3. The stainless steel elbow according to claim 2, wherein: One end of the stainless steel pipe body (1) extends into the interior of the stainless steel pipe body (1) and is fixedly connected to a contact pipe (13). A slot group (131) is provided on one side of the contact pipe (13), and a sealing ring (132) is also fixedly connected inside the contact pipe (13).

4. The stainless steel elbow according to claim 3, wherein: The stainless steel pipe body (1) is fixedly connected to both the upper and lower sides with spring rods (14), and a transmission block (141) is fixedly connected to the top of the spring rods (14).
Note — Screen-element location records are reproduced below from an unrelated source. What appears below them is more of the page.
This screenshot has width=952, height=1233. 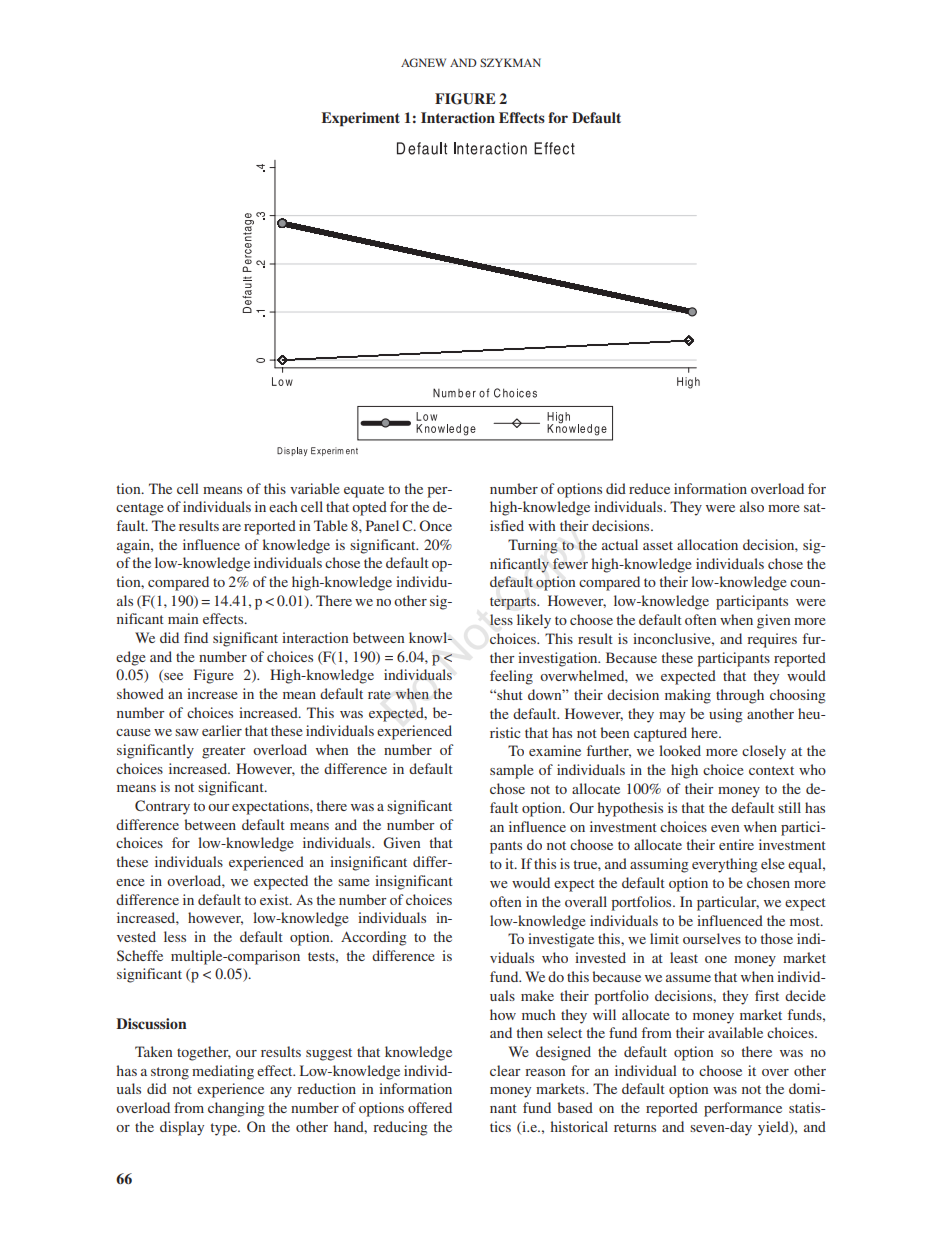 What do you see at coordinates (534, 621) in the screenshot?
I see `likely` at bounding box center [534, 621].
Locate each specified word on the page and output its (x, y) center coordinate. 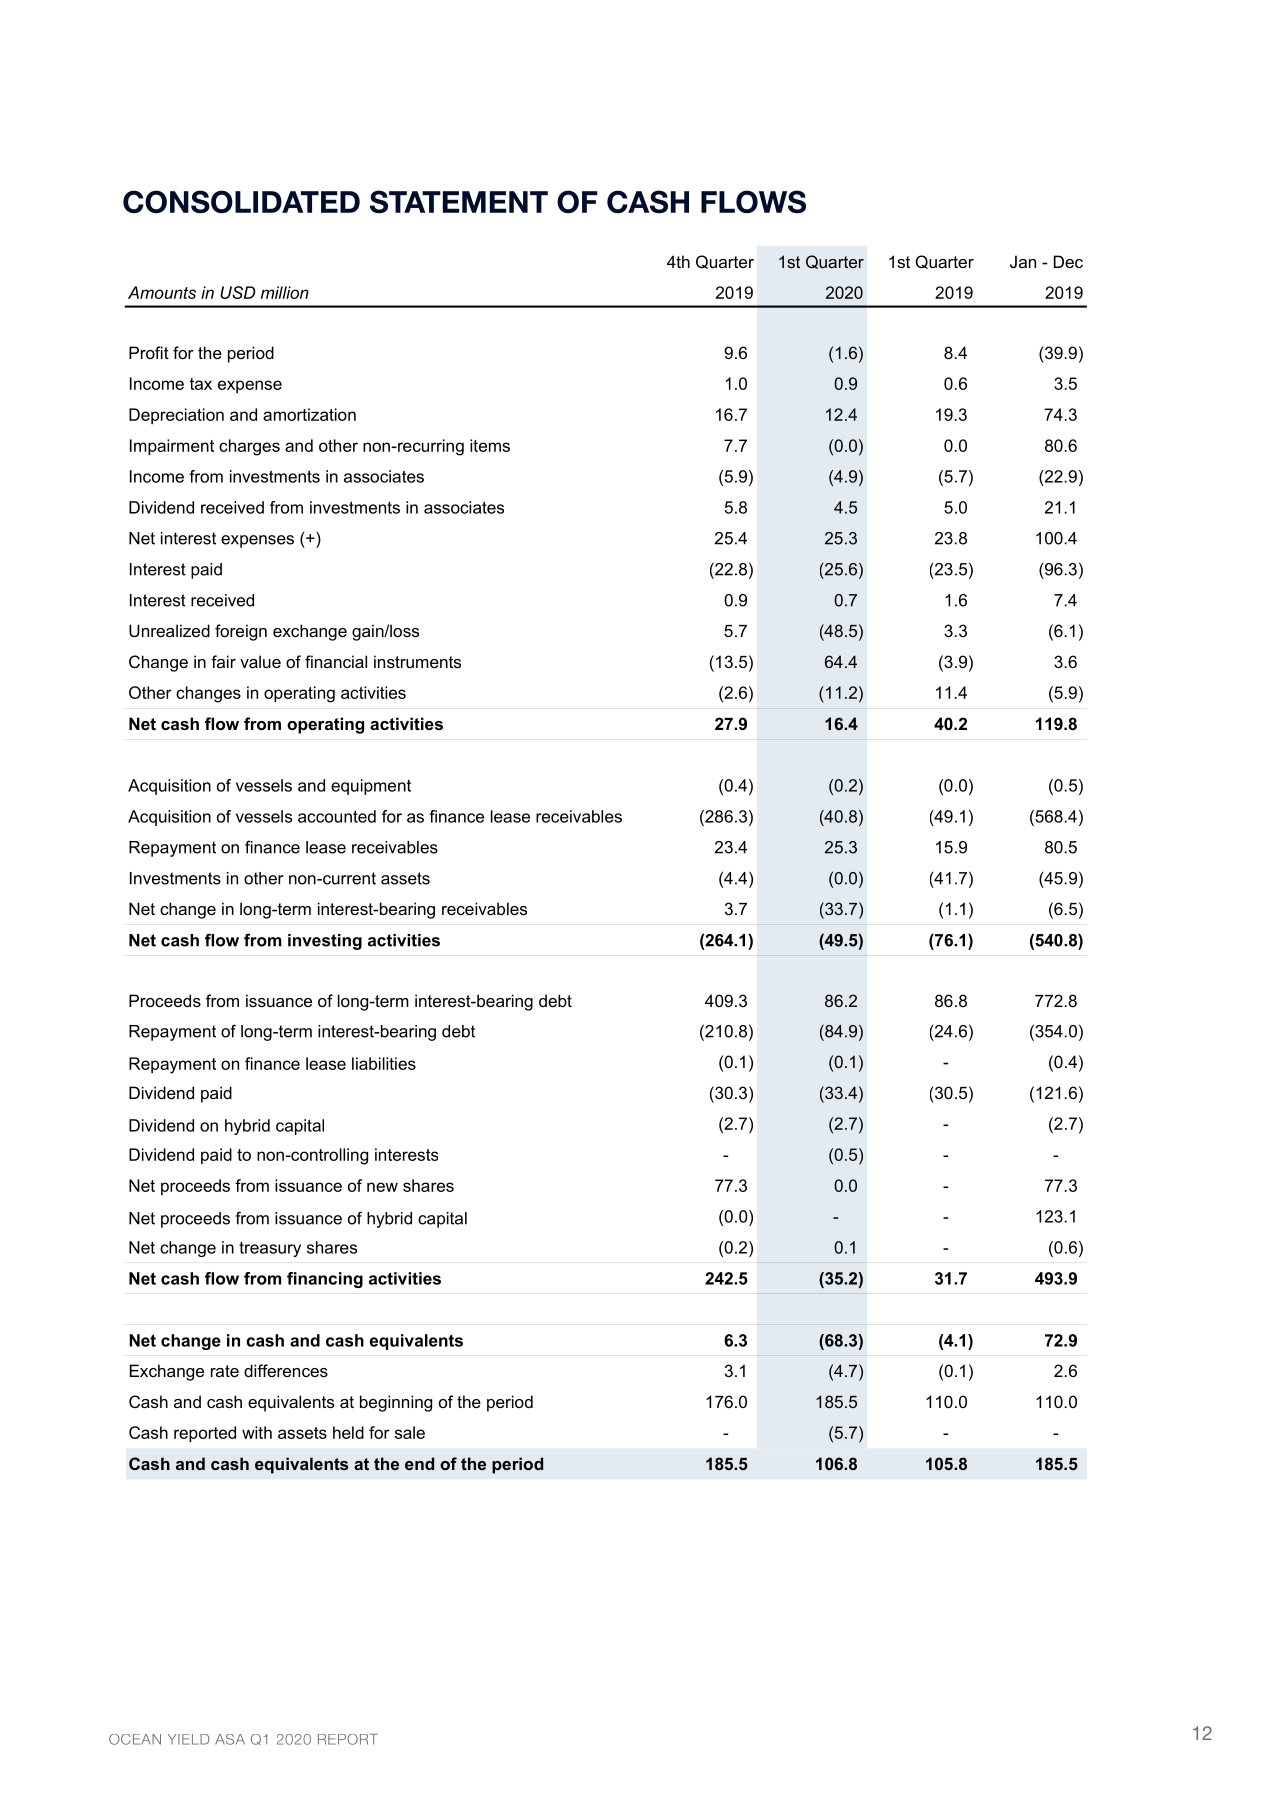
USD (238, 292)
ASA (230, 1739)
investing (325, 942)
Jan (1023, 261)
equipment (371, 787)
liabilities (384, 1063)
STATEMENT (459, 202)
A rotating rod (142) is rotatably connected to the top of the transmission block (141).

5. A stainless steel bend with adjustable docking direction according to claim 4, characterized in that: Friction block 1 (143) is fixedly connected to the bottom of the rotating rod (142) near one end, friction block 2 (144) is fixedly connected to the top of the knob (111), and spring rod 2 (211) is fixedly connected to one side of the protrusion (21).

6. A stainless steel bend with adjustable butt joint direction according to claim 5, characterized in that: One end of the spring rod (211) is fixedly connected to the inside of the mounting box (11), and one end of the bent tube body (2) is fixedly connected to a sealing tube (221).

7. A stainless steel bend with adjustable docking direction according to claim 6, characterized in that: A locking block assembly (22) is fixedly connected to one side of the bent pipe body (2). The locking block assembly (22) slides in cooperation with the locking groove assembly (131). The sealing pipe (221) matches the sealing ring (132).